How would I generate combinations of items within Polars using the native expression API?

218 Views Asked by At

Is there a way to generate combinations of items within a list inside a Polars column without resorting to .map_elements() + itertools for each row?

This is my current solution:

import polars as pl
import itertools

(pl.DataFrame({'col': [['a', 'b', 'c']]})
   .with_columns(pl.col('col')
                   .map_elements(lambda list_o_things: [sorted((thing_1, thing_2))
                                                        for thing_1, thing_2 
                                                        in itertools.combinations(list_o_things, 2)])
                )
)

which returns this:

[['a', 'b'], ['a', 'c'], ['b', 'c']]

1

There are 1 best solutions below

3
On BEST ANSWER

Explode the nested structure, do a cross join with itself, filter out the redundant entries, concat to list, and implode to nested list.

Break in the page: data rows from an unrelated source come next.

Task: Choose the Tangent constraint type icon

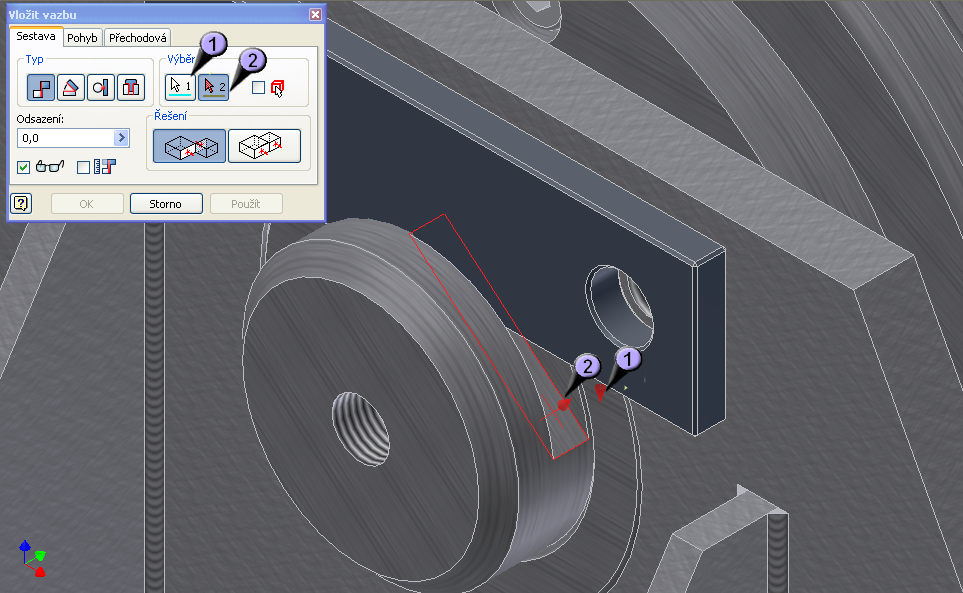Action: pyautogui.click(x=101, y=88)
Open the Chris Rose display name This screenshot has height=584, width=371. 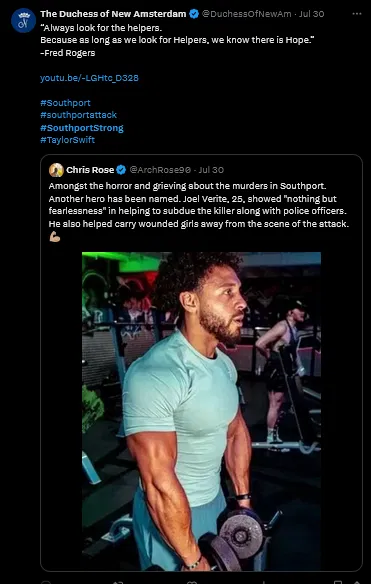90,170
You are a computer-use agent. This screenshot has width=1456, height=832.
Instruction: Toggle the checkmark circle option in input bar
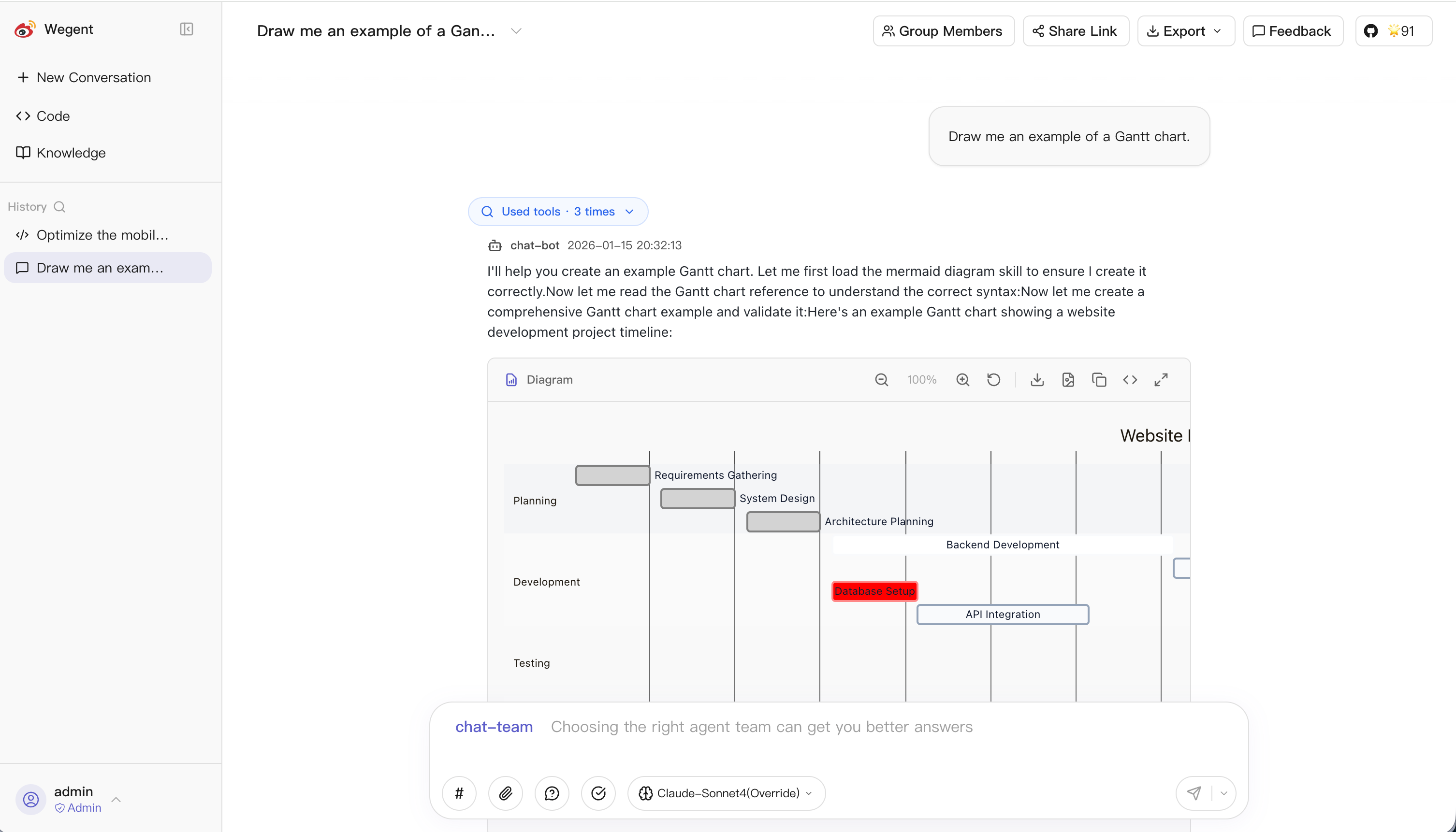[598, 793]
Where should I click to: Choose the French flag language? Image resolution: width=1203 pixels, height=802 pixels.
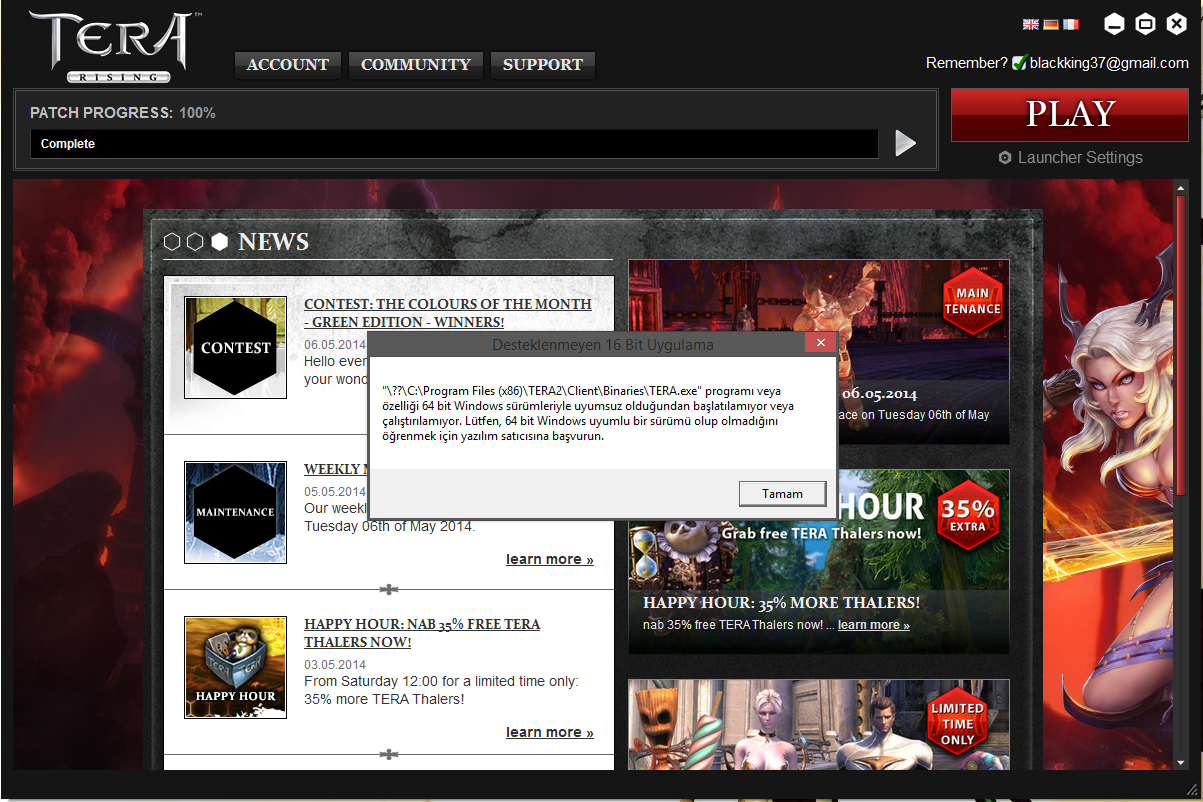coord(1071,24)
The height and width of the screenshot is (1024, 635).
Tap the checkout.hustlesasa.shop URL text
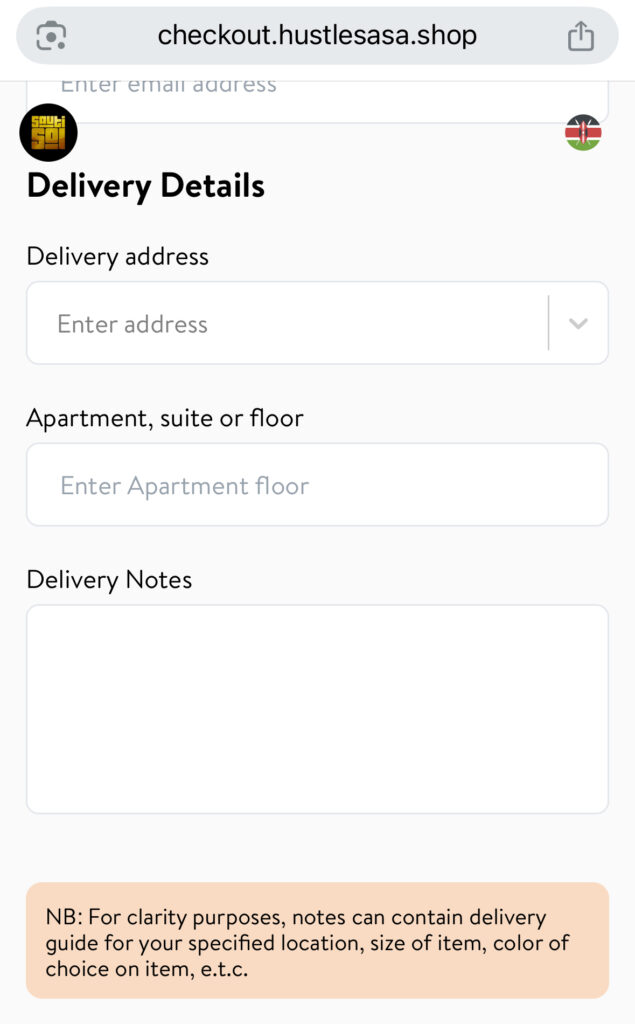(317, 36)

df=pl.DataFrame({'col': [['a', 'b', 'c']]})
(
    df
    .explode('col')
    .join(
        df.explode('col'), how='cross')
    .filter(pl.col('col')<pl.col('col_right'))
    .select(pl.concat_list('col','col_right').implode())
    )
shape: (1, 1)
┌──────────────────────────────────────┐
│ col                                  │
│ ---                                  │
│ list[list[str]]                      │
╞══════════════════════════════════════╡
│ [["a", "b"], ["a", "c"], ["b", "c"]] │
└──────────────────────────────────────┘